___ Task inputs ___
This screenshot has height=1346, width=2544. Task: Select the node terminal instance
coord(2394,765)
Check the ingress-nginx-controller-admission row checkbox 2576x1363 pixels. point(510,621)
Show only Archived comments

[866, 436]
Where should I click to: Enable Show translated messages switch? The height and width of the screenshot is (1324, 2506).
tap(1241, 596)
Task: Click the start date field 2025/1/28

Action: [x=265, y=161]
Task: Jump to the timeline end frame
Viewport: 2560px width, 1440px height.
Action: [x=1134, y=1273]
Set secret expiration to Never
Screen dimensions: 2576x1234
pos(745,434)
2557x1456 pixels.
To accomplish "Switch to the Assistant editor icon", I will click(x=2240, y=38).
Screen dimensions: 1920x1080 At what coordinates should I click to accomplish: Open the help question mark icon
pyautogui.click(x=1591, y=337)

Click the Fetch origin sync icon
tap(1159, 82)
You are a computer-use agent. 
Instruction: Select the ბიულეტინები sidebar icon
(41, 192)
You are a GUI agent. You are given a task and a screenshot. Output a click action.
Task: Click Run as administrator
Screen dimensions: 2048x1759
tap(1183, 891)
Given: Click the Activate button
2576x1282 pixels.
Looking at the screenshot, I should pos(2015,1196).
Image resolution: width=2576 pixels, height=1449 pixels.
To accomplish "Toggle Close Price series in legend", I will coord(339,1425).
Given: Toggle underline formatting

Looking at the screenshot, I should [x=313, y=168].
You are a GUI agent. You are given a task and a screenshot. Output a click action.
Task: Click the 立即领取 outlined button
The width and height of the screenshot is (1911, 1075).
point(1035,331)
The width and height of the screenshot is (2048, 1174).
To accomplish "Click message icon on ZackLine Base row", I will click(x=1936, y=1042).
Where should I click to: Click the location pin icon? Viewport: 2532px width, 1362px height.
___
▸ **Task to carry out**
From the line holding "Screen dimensions: 2048x1759" down to the last line of the records above, restate each line exactly as written.

▸ **Result of this task**
Screen dimensions: 2048x1759
tap(1183, 891)
Given: Click the Activate button
2576x1282 pixels.
Looking at the screenshot, I should pos(2015,1196).
Image resolution: width=2576 pixels, height=1449 pixels.
To accomplish "Toggle Close Price series in legend", I will coord(339,1425).
Given: Toggle underline formatting

Looking at the screenshot, I should [x=313, y=168].
You are a GUI agent. You are given a task and a screenshot. Output a click action.
Task: Click the 立即领取 outlined button
The width and height of the screenshot is (1911, 1075).
point(1035,331)
The width and height of the screenshot is (2048, 1174).
To accomplish "Click message icon on ZackLine Base row", I will click(x=1936, y=1042).
Where should I click to: Click the location pin icon? Viewport: 2532px width, 1362px height.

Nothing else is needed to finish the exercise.